++++ ТЕКСТ ДЛЯ ЧТЕНИЯ ++++

Виктор Сидоренко, член-корреспондент Российской академии наук
Наше знакомство с Евгением Игнатенко состоялось, когда он пришел на должность начальника физической лаборатории первой очереди Кольской АЭС. Такой шаг, переход из научной организации на строящуюся станцию, был необычным: редко случалось, чтобы физик по специальности, с университетским образованием и специфическим опытом научной работы в сфере физической химии, решил пойти на строящийся объект. Это обратило на себя внимание, выделило Евгения среди сотен других людей. Такой переход на проблемный объект и последующая работа охарактеризовали его как целенаправленного, упорного, очень инициативного и квалифицированного человека. Вскоре это впечатление подтвердилось: он быстро вырос на позицию заместителя главного инженера АЭС, руководил научными и иными работами, связанными с физикой реактора.
После первого общего опыта сотрудничества, связанного с пуском первой очереди Кольской станции, мы затем пересекались постоянно до конца его жизни на многих объектах и в различных обстоятельствах; наше сотрудничество получилось непрерывающимся и разноплановым. Следующий период взаимодействия начался, когда Игнатенко перешел с Кольской АЭС в 1979-м на должность заместителя начальника отдела научных и конструкторских разработок в «Союзатомэнерго». По линии Курчатовского института, где я работал, мы сотрудничали очень плотно, постоянно взаимодействовали лично или через командируемых сотрудников.

++++ ИСХОДНЫЕ ДАННЫЕ ++++

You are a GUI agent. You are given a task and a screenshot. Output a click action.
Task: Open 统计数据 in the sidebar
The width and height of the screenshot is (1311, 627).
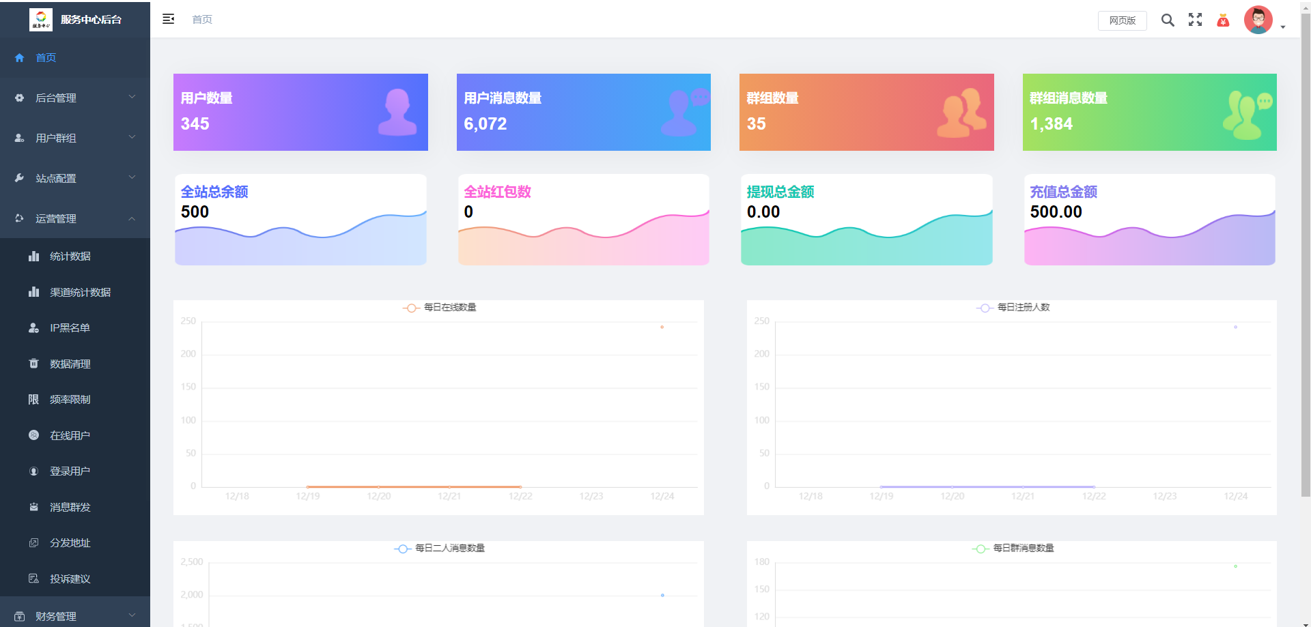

++++

### ПОСТАВЛЕННАЯ ЗАДАЧА A
Ответьте по тексту об Игнатенко:
(i) На какую должность Евгений Игнатенко пришел на Кольскую АЭС?
(ii) В каком году он перешел с Кольской АЭС в «Союзатомэнерго»?
(iii) В какой организации работал автор?
### ПОСТАВЛЕННАЯ ЗАДАЧА B
Выпишите из текста об Игнатенко без изменений фрагмент, который начинается словами «Виктор Сидоренко, член-корреспондент» и заканчивается словами «с физикой реактора.».
### ПОСТАВЛЕННАЯ ЗАДАЧА C
Перескажите текст об Игнатенко в двух предложениях.
Приведенные строки для работы не понадобятся.

### ПОЛНЫЙ ОТВЕТ A
(i) Начальник физической лаборатории первой очереди Кольской АЭС.
(ii) В 1979 году.
(iii) В Курчатовском институте.

### ПОЛНЫЙ ОТВЕТ B
Виктор Сидоренко, член-корреспондент Российской академии наук
Наше знакомство с Евгением Игнатенко состоялось, когда он пришел на должность начальника физической лаборатории первой очереди Кольской АЭС. Такой шаг, переход из научной организации на строящуюся станцию, был необычным: редко случалось, чтобы физик по специальности, с университетским образованием и специфическим опытом научной работы в сфере физической химии, решил пойти на строящийся объект. Это обратило на себя внимание, выделило Евгения среди сотен других людей. Такой переход на проблемный объект и последующая работа охарактеризовали его как целенаправленного, упорного, очень инициативного и квалифицированного человека. Вскоре это впечатление подтвердилось: он быстро вырос на позицию заместителя главного инженера АЭС, руководил научными и иными работами, связанными с физикой реактора.

### ПОЛНЫЙ ОТВЕТ C
Член-корреспондент РАН Виктор Сидоренко познакомился с Евгением Игнатенко, когда тот, физик с университетским образованием, необычным для того времени шагом перешел из научной организации на строящуюся Кольскую АЭС начальником физической лаборатории и вскоре вырос до заместителя главного инженера станции. После пуска первой очереди их сотрудничество не прерывалось до конца жизни Игнатенко, в том числе после его перехода в 1979 году в «Союзатомэнерго», с которым автор плотно взаимодействовал по линии Курчатовского института.